** begin Document excerpt **

Monday, January 26, 2009

the guilt of the well-meaning but uncommitted...

People. It's hilarious that the one direction of my life from which flows some of my greatest joys is also the source of my greatest trials...

So last Thursday one of my classmates realized that since our poetry class got canceled, I was going to have to sit in the hall for over an hour to wait for my night class. So this friend decided to stay and keep me company. For an HOUR. It was possibly one of the sweetest things anyone has done for me. The completely awesome thing: he writes movie reviews for our school paper, so he and I literally spent the entire time talking about movies, our favorite actors and Hollywood's strange, rigid idea of beauty...and also how Alan Rickman is one of the great underrated actors of his time. It was simply a blast.

Yesterday, however, I was the recipient of a bunch of snide comments in my Avant-Garde literature class from a group of "bohemian" self-love type people who've decided the class belongs to them.

My conclusion: people are great, but sometimes they also suck. I guess that makes sense, since that is also a good description of myself...when I am able to think about myself objectively, anyway... ;)

Headed home this weekend, to celebrate Lucy's birthday, as well as simply my family in general. I tried to explain to Kody yesterday about how I feel about my family, and he finally made this really hilarious comment: "You know Linz, you tell me you've never been in love before...but do you realize that's what it sounds like when you talk about them?" It's so funny, because it's so true in a way...I love my mom, my sisters and my bro's family with so much of me. I really can't imagine feeling the same amount for anyone else...even if he was the most perfect guy out there. (Which, let's face it, the perfect guy would annoy the crap out of me anyway...)

Along that vein...I was considering yesterday as I was reading the strange combination of Austen's Northanger Abbey and Flaubert's Madame Bovary that as a young 20's woman, I'm something of a quandary. Everything about my life: my childhood, the example(s) I had growing up, the training I've received from my sisters and my mother - everything has prepared me for the eventuality of marriage and children. Yet every time I consider that life, I am filled with a strange dissatisfaction. I realized yesterday as I was picturing that life - my life like that - it's just not what I want, at least right now. I realize that may change, but the idea of being at home, running a home and raising my children alone while my husband works eight, nine hour days, five or six days a week is simply not how I want to spend the majority of my life. I feel like I have been made for something different. Not something better, or worse, just something different. Sometimes I think that is why God created me so autonomous; why I hardly ever feel lonely, even when it's just Him and I. I am contented alone, in a way that I think most people aren't. But as people keep telling me, this may change, and soon I will probably be filled with the same urge to find someone to share my life - and children - with that everyone else in their twenties seems to feel. Then again...maybe not.

** end Document excerpt **

What to produce: Please translate this sentence from the blog post into Spanish: "It was possibly one of the sweetest things anyone has done for me." The listing after this point is separate material, unrelated to the blog post.

** begin Extracted information **

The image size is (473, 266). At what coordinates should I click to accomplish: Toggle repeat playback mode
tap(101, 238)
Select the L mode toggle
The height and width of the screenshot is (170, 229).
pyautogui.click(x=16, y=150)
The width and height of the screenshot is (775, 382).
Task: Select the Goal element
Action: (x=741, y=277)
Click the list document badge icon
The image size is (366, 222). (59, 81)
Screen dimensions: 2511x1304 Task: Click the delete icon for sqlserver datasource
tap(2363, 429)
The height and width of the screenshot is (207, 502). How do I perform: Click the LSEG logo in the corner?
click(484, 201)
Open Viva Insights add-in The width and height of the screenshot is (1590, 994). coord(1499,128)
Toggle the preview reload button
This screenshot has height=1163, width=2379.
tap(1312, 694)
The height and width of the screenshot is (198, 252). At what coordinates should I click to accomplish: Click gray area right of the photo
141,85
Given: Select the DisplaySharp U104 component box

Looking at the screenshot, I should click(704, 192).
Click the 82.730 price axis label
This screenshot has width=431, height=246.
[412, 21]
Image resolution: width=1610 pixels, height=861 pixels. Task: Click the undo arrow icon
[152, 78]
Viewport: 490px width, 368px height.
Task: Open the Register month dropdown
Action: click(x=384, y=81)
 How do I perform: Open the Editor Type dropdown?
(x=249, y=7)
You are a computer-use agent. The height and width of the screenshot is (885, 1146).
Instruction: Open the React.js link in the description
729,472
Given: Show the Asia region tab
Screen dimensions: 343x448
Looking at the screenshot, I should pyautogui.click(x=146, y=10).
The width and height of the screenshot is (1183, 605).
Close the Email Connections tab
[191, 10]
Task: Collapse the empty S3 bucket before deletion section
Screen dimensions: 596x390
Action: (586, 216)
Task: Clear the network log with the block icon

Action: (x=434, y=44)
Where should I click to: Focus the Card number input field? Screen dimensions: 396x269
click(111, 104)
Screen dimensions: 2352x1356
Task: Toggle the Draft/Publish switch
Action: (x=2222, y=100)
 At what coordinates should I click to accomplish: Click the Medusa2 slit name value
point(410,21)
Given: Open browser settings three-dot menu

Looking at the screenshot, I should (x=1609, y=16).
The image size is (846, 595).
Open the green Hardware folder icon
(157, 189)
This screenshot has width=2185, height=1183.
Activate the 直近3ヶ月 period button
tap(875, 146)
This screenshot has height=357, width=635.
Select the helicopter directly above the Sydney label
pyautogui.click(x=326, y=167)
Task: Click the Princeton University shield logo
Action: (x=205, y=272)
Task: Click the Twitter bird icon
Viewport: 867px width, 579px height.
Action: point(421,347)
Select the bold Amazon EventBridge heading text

** end Extracted information **

Task response: Fue posiblemente una de las cosas más dulces que alguien ha hecho por mí.